In certain Spanish-speaking countries, the day is also referred to as Council Friday, because of the choice of John 11:47-54 as the Gospel passage read in the Tridentine Mass on that day (which is now read in slightly expanded form on Saturday of the fifth week of Lent), which recounts the concilliar meeting of the Sanhedrin priests to discuss what to do with Jesus.

Like all Fridays in Lent, this Friday is a day of abstinence from meat, unless the national episcopal conference has indicated alternative forms of penance.[3]

A similar commemoration in sympathy with the Virgin Mary under the title of Our Lady of Solitude is held on Black Saturday.

History

In the Philippines, a famed colonial image of Nuestra Señora de la Soledad de Porta Vaga is another manifestation of the Sorrowful Virgin celebrated by devout Filipino Catholics.

In the Roman Catholic Church, the practice of religious veneration towards the Blessed Virgin Mary was designated on any given Friday, which was initiated by the Friday before Holy Week as well as Good Friday itself, after Palm Sunday.

In 1727, Pope Benedict XIII extended a feast commemorating the sorrowful Virgin Mary to the whole of the Latin Church, assigning to its celebration the Friday in Passion Week, one week before Good Friday.[4]

In 1954, the feast still held the rank of major double (slightly lower than the rank of the 15 September feast) in the General Roman Calendar. Pope John XXIII's 1960 Code of Rubrics reduced it to the level of a commemoration.

in 1969 the celebration was removed from the General Roman Calendar as a duplicate of the feast on 15 September.[5] Each of the two celebrations had been called a feast of "The Seven Sorrows of the Blessed Virgin Mary" (Latin: Septem Dolorum Beatae Mariae Virginis) and included recitation of the Stabat Mater as a sequence. Since then, the 15 September feast that combines and continues both is known as the Feast of "Our Lady of Sorrows" (Latin: Beatae Mariae Virginis Perdolentis), and recitation of the Stabat Mater is optional.
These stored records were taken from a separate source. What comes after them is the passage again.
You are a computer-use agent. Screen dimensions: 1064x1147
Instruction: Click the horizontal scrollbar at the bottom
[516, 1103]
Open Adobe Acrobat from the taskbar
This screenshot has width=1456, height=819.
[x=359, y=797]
Observance of the calendar as it stood in 1962 is still permitted as an extraordinary form of the Roman Rite, and even where the calendar as revised in 1969 is in use, some countries, such as Malta, have kept it in their national calendars. In every country, the 2002 edition of the Roman Missal provides an alternative collect for this Friday:[6]

O God, who in this season
give your Church the grace
to imitate devoutly the Blessed Virgin Mary
in contemplating the Passion of Christ,
grant, we pray, through her intercession,
that we may cling more firmly each day
to your Only Begotten Son
and come at last to the fullness of his grace.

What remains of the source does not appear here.